Der EuGH nehme zur Kenntnis, dass mit dem Austritt des Vereinigten Königreichs Großbritannien und Nordirland aus der Europäischen Union die Amtszeit der britischen Mitglieder des Unionsorgans am 31.01.2020 um 24 Uhr ende. Im Zeitpunkt des Austritts des Vereinigten Königreichs aus der Europäischen Union verringert sich folglich mit sofortiger Wirkung die Zahl der Richter des EuGH und des EuG, die für den EuGH auf einen Richter pro Mitgliedstaat und für das EuG auf zwei Richter pro Mitgliedstaat festgesetzt ist. Gemäß der Erklärung der Konferenz der Vertreter der Regierungen der Mitgliedstaaten vom 29.01.2020 über die Folgen des Austritts des Vereinigten Königreichs aus der Europäischen Union für die Generalanwälte des EuGH hat der Austritt dagegen keine Auswirkung auf die Zahl der Generalanwälte des EuGH, die durch den Beschluss des Rates vom 25.06.2013 (Beschluss 2013/336/EU zur Erhöhung der Zahl der Generalanwälte des EuGH, ABl. 2013, L 179, 92) auf elf festgesetzt ist.

Bis zur Ernennung eines neuen Generalanwalts durch die Regierungen der Mitgliedstaaten bleibt Frau Eleanor Sharpston nach den Art. 5 und 8 der Satzung des EuGH bis zum Amtsantritt ihres Nachfolgers im Amt.
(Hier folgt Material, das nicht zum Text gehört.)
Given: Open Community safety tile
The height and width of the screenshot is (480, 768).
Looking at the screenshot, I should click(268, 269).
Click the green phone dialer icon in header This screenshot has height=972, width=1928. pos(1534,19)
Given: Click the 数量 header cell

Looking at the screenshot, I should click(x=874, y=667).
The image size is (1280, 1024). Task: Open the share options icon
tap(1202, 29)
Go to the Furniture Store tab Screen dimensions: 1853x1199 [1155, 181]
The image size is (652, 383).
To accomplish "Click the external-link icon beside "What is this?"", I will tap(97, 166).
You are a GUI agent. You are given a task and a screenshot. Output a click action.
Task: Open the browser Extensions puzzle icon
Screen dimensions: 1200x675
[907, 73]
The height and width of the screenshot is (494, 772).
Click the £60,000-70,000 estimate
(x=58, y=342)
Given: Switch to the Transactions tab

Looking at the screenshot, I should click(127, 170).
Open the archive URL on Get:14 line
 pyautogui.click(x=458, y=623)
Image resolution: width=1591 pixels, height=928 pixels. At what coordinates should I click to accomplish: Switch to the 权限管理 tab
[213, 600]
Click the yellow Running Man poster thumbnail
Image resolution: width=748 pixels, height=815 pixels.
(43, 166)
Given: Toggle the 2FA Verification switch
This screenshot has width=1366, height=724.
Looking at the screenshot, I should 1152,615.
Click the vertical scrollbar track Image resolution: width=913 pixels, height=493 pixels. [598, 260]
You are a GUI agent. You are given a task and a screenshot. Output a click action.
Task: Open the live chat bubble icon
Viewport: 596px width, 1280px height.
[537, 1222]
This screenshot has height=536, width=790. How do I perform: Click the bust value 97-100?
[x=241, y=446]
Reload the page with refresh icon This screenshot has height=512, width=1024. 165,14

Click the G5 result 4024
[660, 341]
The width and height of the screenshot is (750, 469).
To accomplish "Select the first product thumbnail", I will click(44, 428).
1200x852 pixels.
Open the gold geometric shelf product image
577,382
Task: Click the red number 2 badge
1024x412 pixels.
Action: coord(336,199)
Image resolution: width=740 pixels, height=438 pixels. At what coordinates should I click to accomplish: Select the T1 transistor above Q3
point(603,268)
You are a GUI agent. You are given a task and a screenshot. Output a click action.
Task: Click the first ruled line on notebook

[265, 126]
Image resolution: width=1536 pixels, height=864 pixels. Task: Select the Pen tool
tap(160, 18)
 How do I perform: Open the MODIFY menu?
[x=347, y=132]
Gemäß dem Austrittsabkommen bleibt der EuGH für die Entscheidung in allen Verfahren zuständig, die vor dem auf den 31.12.2020 festgesetzten Ende der Übergangszeit vom Vereinigten Königreich oder gegen dieses eingeleitet werden. Er bleibt außerdem zuständig für die Vorabentscheidung über die ihm vor dem Ende der Übergangszeit von den Gerichten des Vereinigten Königreichs vorgelegten Ersuchen um Vorabentscheidung.